Organização Marítima Internacional rejeita taxas no estreito de Ormuz
A Organização Marítima Internacional (OMI) afirmou hoje que não existem fundamentos legais para que os países introduzam taxas de trânsito por estreitos como o de Ormuz, como pretendem fazer os Estados Unidos e o Irão.
"A OMI manteve sempre uma posição consistente em relação às taxas: opõe-se veementemente à cobrança de portagens em estreitos utilizados para navegação internacional", disse um porta-voz da organização ligada à ONU, em declarações à agência de notícias espanhola EFE.
"Não existe base legal para a introdução de taxas obrigatórias para o trânsito de um estreito", acrescentou.
O Presidente norte-americano, Donald Trump, anunciou na segunda-feira a reinstalação do bloqueio naval contra o Irão e disse que Washington assumiria o papel de "guardião do estreito de Ormuz", uma das rotas marítimas mais importantes para o comércio de petróleo e gás natural, localizada entre o Golfo Pérsico e o Golfo de Omã.
"Os Estados Unidos serão agora conhecidos como os 'guardiões do estreito de Ormuz', mas, em nome da justiça, receberão uma taxa equivalente a 20% do valor da carga", escreveu Donald Trump numa rede social.
Segundo o Presidente norte-americano, a taxa destina-se a "cobrir todos os custos necessários para cumprir a missão de garantir a segurança desta região particularmente instável do mundo".
Trump acrescentou que a medida entrará em vigor imediatamente, sem divulgar mais pormenores sobre a sua aplicação ou sobre os mecanismos de cobrança.

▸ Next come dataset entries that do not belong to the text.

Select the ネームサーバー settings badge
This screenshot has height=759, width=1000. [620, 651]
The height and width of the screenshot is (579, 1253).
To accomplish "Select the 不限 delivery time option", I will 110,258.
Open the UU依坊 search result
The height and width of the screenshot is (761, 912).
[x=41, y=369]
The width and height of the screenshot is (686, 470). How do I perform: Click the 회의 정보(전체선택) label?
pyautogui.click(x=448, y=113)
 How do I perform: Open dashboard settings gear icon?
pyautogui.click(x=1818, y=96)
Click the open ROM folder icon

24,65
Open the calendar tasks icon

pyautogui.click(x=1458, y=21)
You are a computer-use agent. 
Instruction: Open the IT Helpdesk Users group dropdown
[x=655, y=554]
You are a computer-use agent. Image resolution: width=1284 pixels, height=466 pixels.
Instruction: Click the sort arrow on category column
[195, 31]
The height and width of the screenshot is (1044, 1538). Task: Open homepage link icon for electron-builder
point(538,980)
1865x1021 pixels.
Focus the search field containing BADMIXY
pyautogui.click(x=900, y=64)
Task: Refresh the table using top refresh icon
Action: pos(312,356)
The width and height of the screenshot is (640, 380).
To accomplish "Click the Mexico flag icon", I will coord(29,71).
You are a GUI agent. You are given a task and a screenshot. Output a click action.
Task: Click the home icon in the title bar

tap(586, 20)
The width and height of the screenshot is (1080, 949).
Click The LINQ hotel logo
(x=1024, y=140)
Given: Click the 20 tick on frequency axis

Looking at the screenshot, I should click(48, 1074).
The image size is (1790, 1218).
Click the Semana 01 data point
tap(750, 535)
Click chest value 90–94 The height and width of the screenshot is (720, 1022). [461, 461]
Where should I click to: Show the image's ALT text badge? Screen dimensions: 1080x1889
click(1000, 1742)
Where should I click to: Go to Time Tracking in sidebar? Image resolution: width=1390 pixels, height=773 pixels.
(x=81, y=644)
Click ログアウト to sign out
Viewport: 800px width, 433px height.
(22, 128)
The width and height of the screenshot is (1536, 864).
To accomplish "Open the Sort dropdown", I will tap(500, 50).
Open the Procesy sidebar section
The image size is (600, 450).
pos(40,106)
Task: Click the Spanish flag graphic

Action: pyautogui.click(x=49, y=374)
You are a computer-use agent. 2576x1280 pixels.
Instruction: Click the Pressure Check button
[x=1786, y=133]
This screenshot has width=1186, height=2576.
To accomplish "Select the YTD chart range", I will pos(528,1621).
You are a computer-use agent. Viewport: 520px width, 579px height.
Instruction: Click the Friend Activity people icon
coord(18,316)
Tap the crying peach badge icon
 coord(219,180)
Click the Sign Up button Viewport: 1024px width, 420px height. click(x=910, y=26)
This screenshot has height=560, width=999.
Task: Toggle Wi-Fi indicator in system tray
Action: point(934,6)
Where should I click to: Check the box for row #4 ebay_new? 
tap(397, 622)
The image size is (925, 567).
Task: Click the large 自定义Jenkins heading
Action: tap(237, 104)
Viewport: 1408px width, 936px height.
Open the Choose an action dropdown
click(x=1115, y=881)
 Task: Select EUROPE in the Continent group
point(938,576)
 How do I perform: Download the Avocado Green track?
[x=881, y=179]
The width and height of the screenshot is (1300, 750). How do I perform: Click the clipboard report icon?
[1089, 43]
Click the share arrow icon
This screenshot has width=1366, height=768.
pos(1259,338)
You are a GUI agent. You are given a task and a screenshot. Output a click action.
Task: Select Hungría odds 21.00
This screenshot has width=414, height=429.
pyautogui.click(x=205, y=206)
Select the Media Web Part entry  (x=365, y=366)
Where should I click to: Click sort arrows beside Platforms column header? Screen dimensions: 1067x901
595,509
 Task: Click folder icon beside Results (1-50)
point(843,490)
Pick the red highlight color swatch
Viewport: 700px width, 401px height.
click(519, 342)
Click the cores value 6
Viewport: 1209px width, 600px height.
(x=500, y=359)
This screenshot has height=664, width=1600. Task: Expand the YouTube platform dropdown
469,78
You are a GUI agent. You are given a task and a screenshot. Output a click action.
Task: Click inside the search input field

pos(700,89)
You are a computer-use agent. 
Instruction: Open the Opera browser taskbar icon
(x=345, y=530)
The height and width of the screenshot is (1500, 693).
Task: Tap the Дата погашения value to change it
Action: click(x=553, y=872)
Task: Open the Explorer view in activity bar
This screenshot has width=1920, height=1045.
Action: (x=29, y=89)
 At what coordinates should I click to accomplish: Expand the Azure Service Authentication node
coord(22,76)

Também Teerão quer impor uma portagem aos navios que queiram atravessar o estreito de Ormuz, tendo o parlamento iraniano iniciado hoje a tramitação de um projeto de lei sobre "a segurança" e "o desenvolvimento sustentável" daquele canal.
Segundo o Irão, a rota marítima está no centro do confronto entre o país e os Estados Unidos.
As intenções de impor portagens foram já criticadas pela União Europeia, que apelou aos dois lados para recuarem neste intuito.
"Antes da guerra, o estreito de Ormuz estava aberto à navegação sem a imposição de portagens. Após o fim da guerra, o estreito deverá continuar aberto à navegação sem portagens. Os ministros foram claros ao afirmar que a liberdade de navegação não pode ser obstruída", afirmou na segunda-feira a chefe da diplomacia da União Europeia (UE), Kaja Kallas, em conferência de imprensa, no final de uma reunião dos ministros dos Negócios Estrangeiros do bloco comunitário, em Bruxelas.